Rambam begins the Book of Seasons with this verse, then, as an introduction to the study of the whole book. Although one will be learning about mitzvos which are fulfilled only at certain times, they are nevertheless, in the category of “I have inherited Your testimonies forever” — for “they are the rejoicing of my heart.”

We shall now analyze one of the laws of Shabbos itself — the first law in today’s portion (ch. 3, law 1). It states: “It is permitted to begin a ‘melochoh’ (work which is prohibited on Shabbos) on erev Shabbos although it will be completed of itself on Shabbos. For we are forbidden to do work only on the day [of Shabbos] itself; but when the ‘melochoh’ is done of itself on Shabbos, we are permitted to benefit from what was done on Shabbos of itself.”

Rambam is saying that although the ‘melochoh’ in question was not finished before Shabbos, but was only begun then and will be finished of itself on Shabbos, nevertheless, “we are permitted to benefit from what was done on Shabbos of itself.” [Later on, Rambam cites certain cases where it is forbidden.]

This law may be interpreted in terms of one’s spiritual service. Melochoh” — “work” refers to our service during exile, which consists of transforming mundane things (weekday) into holy things (Shabbos).

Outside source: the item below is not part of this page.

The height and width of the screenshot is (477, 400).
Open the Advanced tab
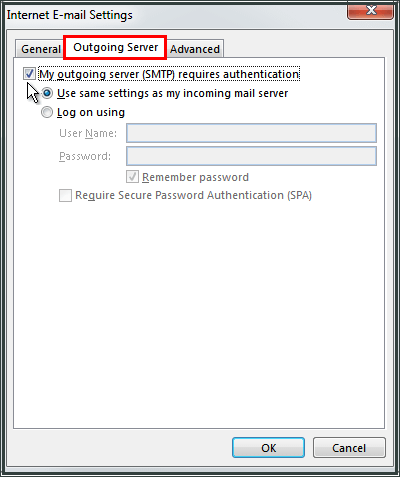(195, 49)
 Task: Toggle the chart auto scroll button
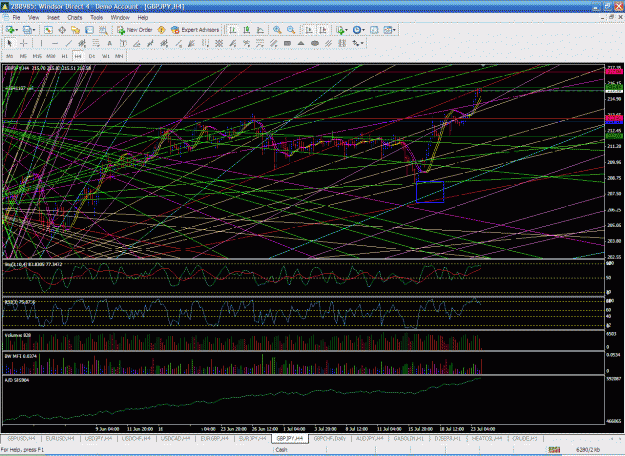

The ultimate perfection of this “melochoh,” when it is finished, is on Shabbos, “the day which is all Shabbos and rest for life everlasting” (the future era).

In spiritual terms, this law in Rambam is saying that “it is permitted to begin our service to G‑d on erev Shabbos (the latter days of exile) although it will be completed of itself on Shabbos.” For we cannot complete the work of exile (the actual redemption) but instead, the “melochoh” must be completed by G‑d — as written, “The L‑rd your G‑d will return your captives” — He will take out all Jews from exile in the manner of “You shall be gathered one by one O children of Israel.”